● YOUR INSTRUCTIONS:
Exact copies of all the lines below are required.

Collected data entries
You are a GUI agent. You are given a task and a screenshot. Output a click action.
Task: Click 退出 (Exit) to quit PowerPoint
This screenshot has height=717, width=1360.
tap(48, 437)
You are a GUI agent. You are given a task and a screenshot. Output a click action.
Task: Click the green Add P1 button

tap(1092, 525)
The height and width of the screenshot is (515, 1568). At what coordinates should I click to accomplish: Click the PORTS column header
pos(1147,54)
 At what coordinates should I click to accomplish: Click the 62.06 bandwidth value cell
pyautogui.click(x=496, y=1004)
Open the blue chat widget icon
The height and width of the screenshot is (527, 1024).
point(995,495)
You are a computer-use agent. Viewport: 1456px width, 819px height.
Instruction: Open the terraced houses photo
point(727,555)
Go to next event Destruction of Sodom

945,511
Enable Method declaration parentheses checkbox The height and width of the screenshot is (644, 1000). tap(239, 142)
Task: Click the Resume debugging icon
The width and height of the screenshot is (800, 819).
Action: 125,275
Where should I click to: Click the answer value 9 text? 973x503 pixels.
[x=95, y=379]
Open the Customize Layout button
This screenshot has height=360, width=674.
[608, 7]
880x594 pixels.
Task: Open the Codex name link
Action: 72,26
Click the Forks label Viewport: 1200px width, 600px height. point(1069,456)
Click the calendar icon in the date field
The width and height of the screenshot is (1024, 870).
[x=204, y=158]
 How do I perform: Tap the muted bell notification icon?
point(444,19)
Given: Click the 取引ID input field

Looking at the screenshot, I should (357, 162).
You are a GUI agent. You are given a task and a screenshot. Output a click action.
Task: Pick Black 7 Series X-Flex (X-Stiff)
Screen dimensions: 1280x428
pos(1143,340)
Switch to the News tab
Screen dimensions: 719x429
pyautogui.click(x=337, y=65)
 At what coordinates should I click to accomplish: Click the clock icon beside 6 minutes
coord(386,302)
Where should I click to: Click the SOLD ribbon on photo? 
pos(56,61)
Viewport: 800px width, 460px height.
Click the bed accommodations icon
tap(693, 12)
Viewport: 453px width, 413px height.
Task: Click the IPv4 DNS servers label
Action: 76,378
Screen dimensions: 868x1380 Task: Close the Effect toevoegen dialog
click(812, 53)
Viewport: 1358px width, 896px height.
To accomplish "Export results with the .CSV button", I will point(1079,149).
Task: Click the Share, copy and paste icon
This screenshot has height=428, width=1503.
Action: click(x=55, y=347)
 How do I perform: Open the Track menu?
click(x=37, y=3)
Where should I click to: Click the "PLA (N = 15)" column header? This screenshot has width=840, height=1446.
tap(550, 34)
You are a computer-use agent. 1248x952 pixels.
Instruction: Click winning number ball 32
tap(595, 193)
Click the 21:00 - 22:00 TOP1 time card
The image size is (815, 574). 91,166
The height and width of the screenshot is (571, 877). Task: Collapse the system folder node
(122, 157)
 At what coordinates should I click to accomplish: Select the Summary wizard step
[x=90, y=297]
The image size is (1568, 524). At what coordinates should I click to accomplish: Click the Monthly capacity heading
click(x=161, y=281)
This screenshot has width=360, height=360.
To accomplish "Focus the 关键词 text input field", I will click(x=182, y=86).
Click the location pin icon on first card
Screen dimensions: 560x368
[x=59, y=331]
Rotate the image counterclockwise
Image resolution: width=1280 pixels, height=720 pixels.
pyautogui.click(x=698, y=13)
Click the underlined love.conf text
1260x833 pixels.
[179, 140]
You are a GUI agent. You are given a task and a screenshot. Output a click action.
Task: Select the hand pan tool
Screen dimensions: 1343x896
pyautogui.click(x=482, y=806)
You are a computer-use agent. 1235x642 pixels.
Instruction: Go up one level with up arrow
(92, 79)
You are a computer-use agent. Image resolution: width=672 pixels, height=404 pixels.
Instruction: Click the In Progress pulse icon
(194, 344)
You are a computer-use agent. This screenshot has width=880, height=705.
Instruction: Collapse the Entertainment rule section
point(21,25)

● ANSWER FOR THIS EXERCISE:
You are a GUI agent. You are given a task and a screenshot. Output a click action.
Task: Click 退出 (Exit) to quit PowerPoint
This screenshot has height=717, width=1360.
tap(48, 437)
You are a GUI agent. You are given a task and a screenshot. Output a click action.
Task: Click the green Add P1 button

tap(1092, 525)
The height and width of the screenshot is (515, 1568). At what coordinates should I click to accomplish: Click the PORTS column header
pos(1147,54)
 At what coordinates should I click to accomplish: Click the 62.06 bandwidth value cell
pyautogui.click(x=496, y=1004)
Open the blue chat widget icon
The height and width of the screenshot is (527, 1024).
point(995,495)
You are a computer-use agent. Viewport: 1456px width, 819px height.
Instruction: Open the terraced houses photo
point(727,555)
Go to next event Destruction of Sodom

945,511
Enable Method declaration parentheses checkbox The height and width of the screenshot is (644, 1000). tap(239, 142)
Task: Click the Resume debugging icon
The width and height of the screenshot is (800, 819).
Action: 125,275
Where should I click to: Click the answer value 9 text? 973x503 pixels.
[x=95, y=379]
Open the Customize Layout button
This screenshot has height=360, width=674.
[608, 7]
880x594 pixels.
Task: Open the Codex name link
Action: 72,26
Click the Forks label Viewport: 1200px width, 600px height. point(1069,456)
Click the calendar icon in the date field
The width and height of the screenshot is (1024, 870).
[x=204, y=158]
 How do I perform: Tap the muted bell notification icon?
point(444,19)
Given: Click the 取引ID input field

Looking at the screenshot, I should (357, 162).
You are a GUI agent. You are given a task and a screenshot. Output a click action.
Task: Pick Black 7 Series X-Flex (X-Stiff)
Screen dimensions: 1280x428
pos(1143,340)
Switch to the News tab
Screen dimensions: 719x429
pyautogui.click(x=337, y=65)
 At what coordinates should I click to accomplish: Click the clock icon beside 6 minutes
coord(386,302)
Where should I click to: Click the SOLD ribbon on photo? 
pos(56,61)
Viewport: 800px width, 460px height.
Click the bed accommodations icon
tap(693, 12)
Viewport: 453px width, 413px height.
Task: Click the IPv4 DNS servers label
Action: 76,378
Screen dimensions: 868x1380 Task: Close the Effect toevoegen dialog
click(812, 53)
Viewport: 1358px width, 896px height.
To accomplish "Export results with the .CSV button", I will point(1079,149).
Task: Click the Share, copy and paste icon
This screenshot has height=428, width=1503.
Action: click(x=55, y=347)
 How do I perform: Open the Track menu?
click(x=37, y=3)
Where should I click to: Click the "PLA (N = 15)" column header? This screenshot has width=840, height=1446.
tap(550, 34)
You are a computer-use agent. 1248x952 pixels.
Instruction: Click winning number ball 32
tap(595, 193)
Click the 21:00 - 22:00 TOP1 time card
The image size is (815, 574). 91,166
The height and width of the screenshot is (571, 877). Task: Collapse the system folder node
(122, 157)
 At what coordinates should I click to accomplish: Select the Summary wizard step
[x=90, y=297]
The image size is (1568, 524). At what coordinates should I click to accomplish: Click the Monthly capacity heading
click(x=161, y=281)
This screenshot has width=360, height=360.
To accomplish "Focus the 关键词 text input field", I will click(x=182, y=86).
Click the location pin icon on first card
Screen dimensions: 560x368
[x=59, y=331]
Rotate the image counterclockwise
Image resolution: width=1280 pixels, height=720 pixels.
pyautogui.click(x=698, y=13)
Click the underlined love.conf text
1260x833 pixels.
[179, 140]
You are a GUI agent. You are given a task and a screenshot. Output a click action.
Task: Select the hand pan tool
Screen dimensions: 1343x896
pyautogui.click(x=482, y=806)
You are a computer-use agent. 1235x642 pixels.
Instruction: Go up one level with up arrow
(92, 79)
You are a computer-use agent. Image resolution: width=672 pixels, height=404 pixels.
Instruction: Click the In Progress pulse icon
(194, 344)
You are a computer-use agent. This screenshot has width=880, height=705.
Instruction: Collapse the Entertainment rule section
point(21,25)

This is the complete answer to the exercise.